TutorialsPowerPoint tricks

On this page, we collect some tricks and best practices for working with Microsoft PowerPoint. Confirmed for Office 365, Version 2202, build 14931.20646.


Morph is a slide transition that tries to interpolate between two slides. It can be used to easilly create animations between objects. Its only downside is that the slide count goes up.

Because an object needs to be present on both slides for movement to happen, it might be useful to add a mask to one of the slides to make certain objects dissappear/appear, by covering an object with an shape of the exact same color as the background. It might sometimes be necessary to make a slide directly transition into another by going to TransitionsAdvance Slide and select After, with some duration.

Wrong objects morphed

Each object on the first slide is mapped to an object on the second slide. Internally, PowerPoint stores identifiers for each object. The mapping is based on a magic combination of similarity between the objects, position on the slide, and these identifiers, in that order.
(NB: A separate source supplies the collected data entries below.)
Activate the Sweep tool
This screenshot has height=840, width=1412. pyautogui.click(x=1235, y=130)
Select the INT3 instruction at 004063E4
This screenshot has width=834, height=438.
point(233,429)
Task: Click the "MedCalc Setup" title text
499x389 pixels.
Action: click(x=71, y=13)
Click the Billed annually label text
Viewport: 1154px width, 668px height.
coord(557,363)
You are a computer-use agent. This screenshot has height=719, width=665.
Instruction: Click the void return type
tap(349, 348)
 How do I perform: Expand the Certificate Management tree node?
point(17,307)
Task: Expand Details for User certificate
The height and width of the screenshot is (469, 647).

For example, consider the first slide with a triangle on the left and a circle on the right, and a second slide with the objects swapped. Morph will move the objects, and not transform the circle in the triangle and vice versa. It is possible to force morph to morph one object into another, irrespective of their position and or similarity. To do this, go to HomeSelectSelection Pane... and add two exlamation marks in front of the name. The name should be exactly the same for both objects. This works most of the time. If it does not, it helps if the name contains no spaces and the objects are similar.


Text morphing

By default, morph acts on complete objects, so a complete textbox. Morphing between words or even individual characters is possible. For example to make a new bullet point appear, or rearrange the variables in a formula. To achieve this, go to TransitionsEffect Options, and select either Words or Characters.

Wipe in arbitrary directions

Some animations work with relative coordinates. For example, a wipe from left to right, following a 90 degree rotation clockwise, will result in a wipe from top to bottom. This can be used to make these animations happen in arbitrary directions, by prepending them with a 0.01s rotation.